··· Passage to read ···
Hospitals throughout California have been taking action to make sure they comply with Senate Bill 1953, which was passed in 1994 and establishes various levels of seismic performance regarding the survivability of acute care facilities (hospitals) during and after an earthquake. Deadlines included in the bill have changed several times, and having a knowledgeable and skilled team managing the upgrades is critical for hospitals needing to make upgrades.
The RAND Corporation estimated that 50 percent of California’s hospital buildings will be retrofitted, reconstructed or closed in response to this bill.
In addition to the building structure, the bill also applies to bracing and anchoring any components that may be affected during a seismic event, including mechanical, electrical, plumbing, life safety and equipment.
As per the bill, by 2030 all hospitals should be at seismic performance category five — in other words, capable of continued operation following an earthquake. The myriad considerations raised by this requirement include upgrades for safe evacuation for all people within the hospital facility regardless of their mobility, upgraded fire sprinkler systems and bracing and on-site water supplies, and so on.
In San Diego, Pacific Building Group is helping many of the region’s hospitals comply with these regulations. The company has worked on projects for University of California, San Diego Thornton Hospital, Scripps Green Hospital and Scripps Memorial Hospital. Sharp Memorial Hospital and Rady Children’s Hospital are also undergoing structural improvements to bring their facilities into compliance.
“Currently, we are working with Scripps Health and UCSD Medical Centers to help them meet structural and non-structural performance requirements of the bill,” said Hollis Gentry, director of medical services for Pacific Building Group. “In addition to the diverse upgrade requirements, the hospitals are continuing to improve their operational infrastructure including nurse call systems and laboratory and operating room facilities.”
The stakes are high. Missing the deadlines associated with SB 1953 can mean anything from building permit denial to risking fines and even closure.
Since the law was passed without an allocation of state or federal funds to help the hospitals comply, Pacific Building Group is also working closely with its hospital clients to identify cost savings and efficiency strategies.
“We’ve become a part of the team during the strategy and planning sessions to address the required costs and timelines while also adding value to enhance the facility for future use,” Gentry said. “Another critical component is understanding the Office of Statewide Health Planning & Development (OSHPD) system to ensure that construction drawings and budgets are processed and approved expediently.”
These projects are being completed within occupied and operational hospital facilities standards that require a high level of teamwork among the hospital executives, OSHPD, the architect, the contractor, and the daily hospital staff. By creating an environment in which all parties can offer valuable insight, the patient experience is not diminished while still accomplishing these critical improvements.
···
= The problem =
According to the article on California hospital seismic upgrades, what seismic performance category should all hospitals reach by 2030?
··· Data records ···
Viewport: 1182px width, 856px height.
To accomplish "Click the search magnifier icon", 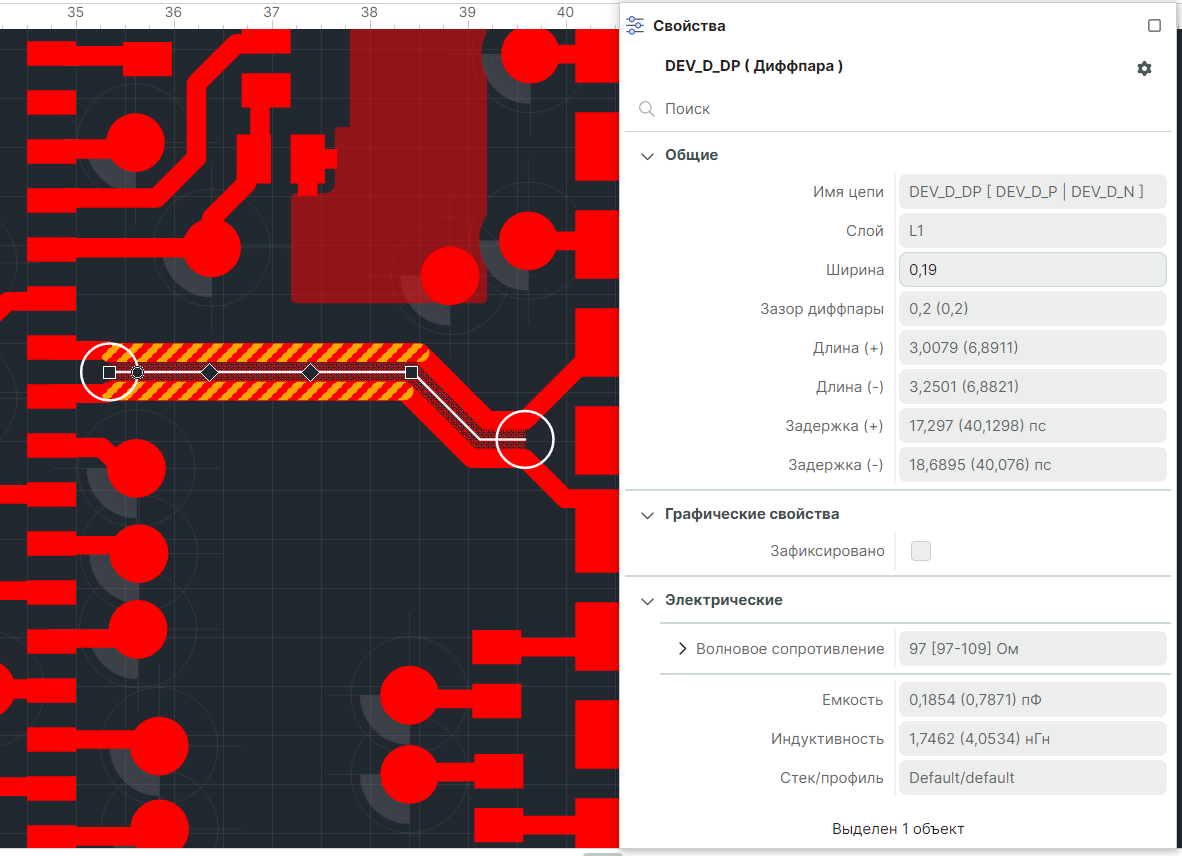I will (x=647, y=108).
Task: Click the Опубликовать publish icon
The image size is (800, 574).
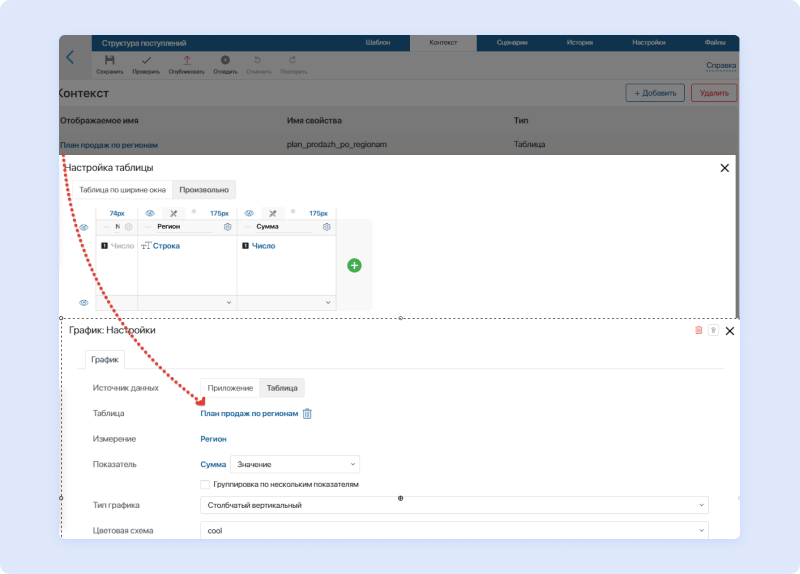Action: (186, 61)
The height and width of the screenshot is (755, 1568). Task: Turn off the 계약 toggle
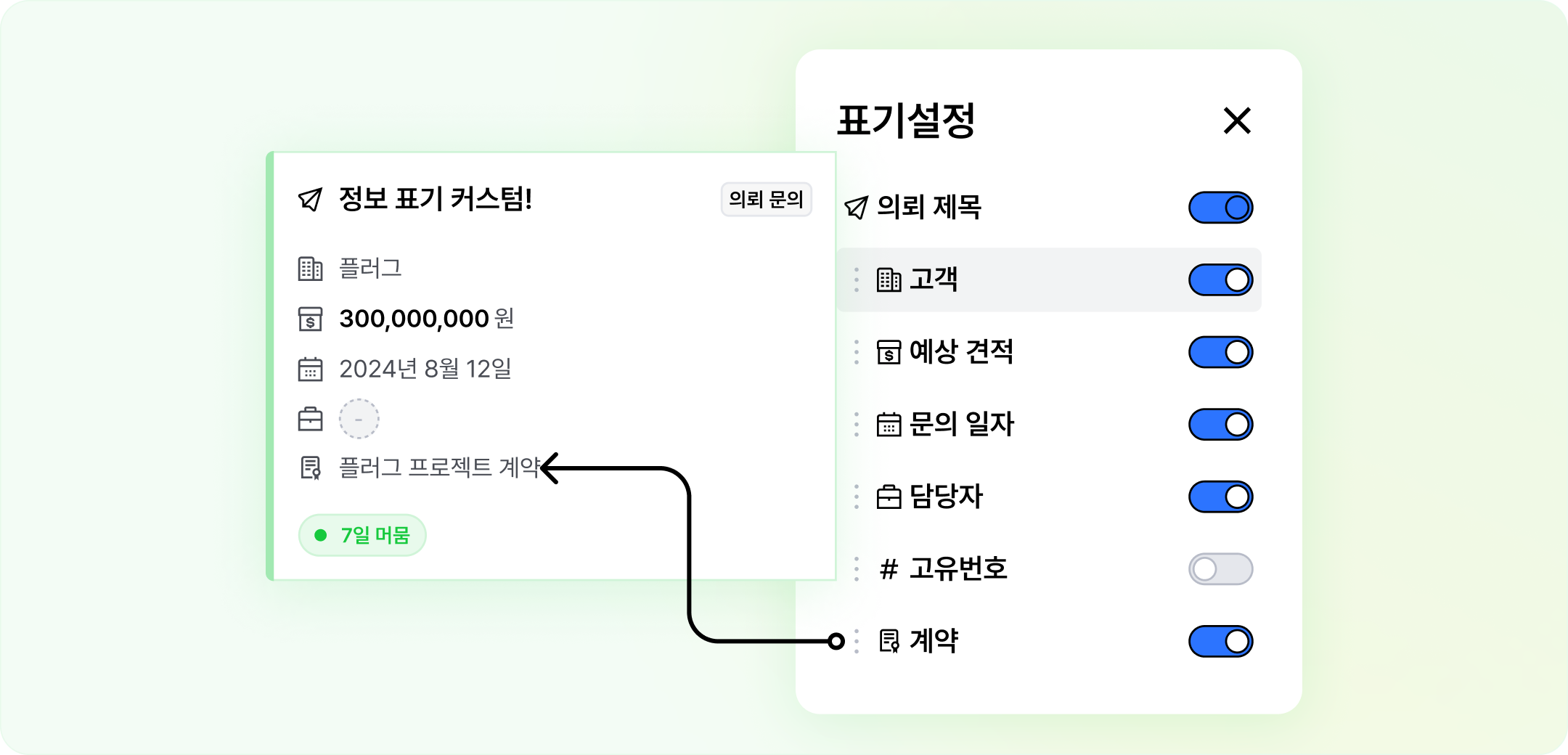pos(1220,641)
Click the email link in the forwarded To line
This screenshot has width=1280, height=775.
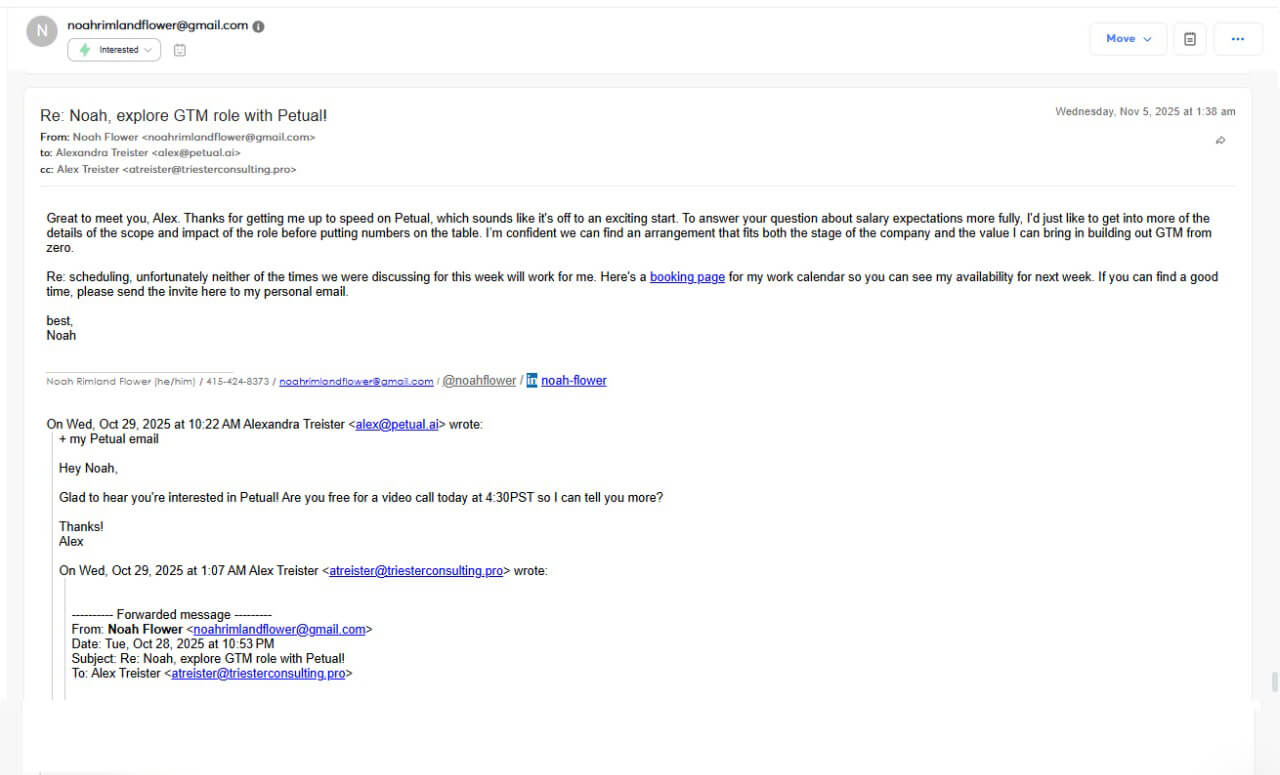(x=258, y=673)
···
= Task solution =
Seismic performance category five, meaning they can continue operating after an earthquake.